- Work item: Within the entries below, the lines from the one with "Expand the Fixa folder in the project bin" through the one with "Given: Select the RSI indicator tab" are to be set down exactly, both ends kept.
==== Records for this exercise ====
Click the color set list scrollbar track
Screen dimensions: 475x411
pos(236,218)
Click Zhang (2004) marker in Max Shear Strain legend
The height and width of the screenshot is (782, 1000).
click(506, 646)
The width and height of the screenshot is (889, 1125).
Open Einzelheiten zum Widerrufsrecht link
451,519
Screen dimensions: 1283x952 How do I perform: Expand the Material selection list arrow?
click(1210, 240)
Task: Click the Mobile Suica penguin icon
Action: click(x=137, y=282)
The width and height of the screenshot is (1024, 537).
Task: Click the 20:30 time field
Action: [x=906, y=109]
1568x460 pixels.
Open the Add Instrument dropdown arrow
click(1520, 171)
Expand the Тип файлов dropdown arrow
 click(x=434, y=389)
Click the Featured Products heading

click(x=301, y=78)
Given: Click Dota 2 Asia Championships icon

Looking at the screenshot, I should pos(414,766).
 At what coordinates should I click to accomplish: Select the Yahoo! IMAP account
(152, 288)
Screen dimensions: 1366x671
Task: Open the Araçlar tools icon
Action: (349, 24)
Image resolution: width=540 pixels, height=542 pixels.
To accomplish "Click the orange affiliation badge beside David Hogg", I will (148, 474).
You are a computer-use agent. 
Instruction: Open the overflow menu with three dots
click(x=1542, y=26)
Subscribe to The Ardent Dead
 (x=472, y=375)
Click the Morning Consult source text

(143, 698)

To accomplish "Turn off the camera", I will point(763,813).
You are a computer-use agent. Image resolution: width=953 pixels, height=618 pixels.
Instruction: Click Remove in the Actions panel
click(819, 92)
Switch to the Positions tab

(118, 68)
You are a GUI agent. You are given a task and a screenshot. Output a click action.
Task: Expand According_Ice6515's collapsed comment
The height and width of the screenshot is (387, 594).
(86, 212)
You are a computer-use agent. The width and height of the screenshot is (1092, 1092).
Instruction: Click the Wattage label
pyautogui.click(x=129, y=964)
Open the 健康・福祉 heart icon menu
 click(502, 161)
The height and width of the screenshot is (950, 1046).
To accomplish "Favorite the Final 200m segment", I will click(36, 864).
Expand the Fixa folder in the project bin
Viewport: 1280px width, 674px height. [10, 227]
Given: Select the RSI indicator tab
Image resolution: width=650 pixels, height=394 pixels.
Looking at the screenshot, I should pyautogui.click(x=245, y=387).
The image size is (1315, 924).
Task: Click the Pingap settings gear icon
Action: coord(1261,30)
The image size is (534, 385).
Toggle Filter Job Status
====
- Answer below:
Expand the Fixa folder in the project bin
Viewport: 1280px width, 674px height. [10, 227]
Given: Select the RSI indicator tab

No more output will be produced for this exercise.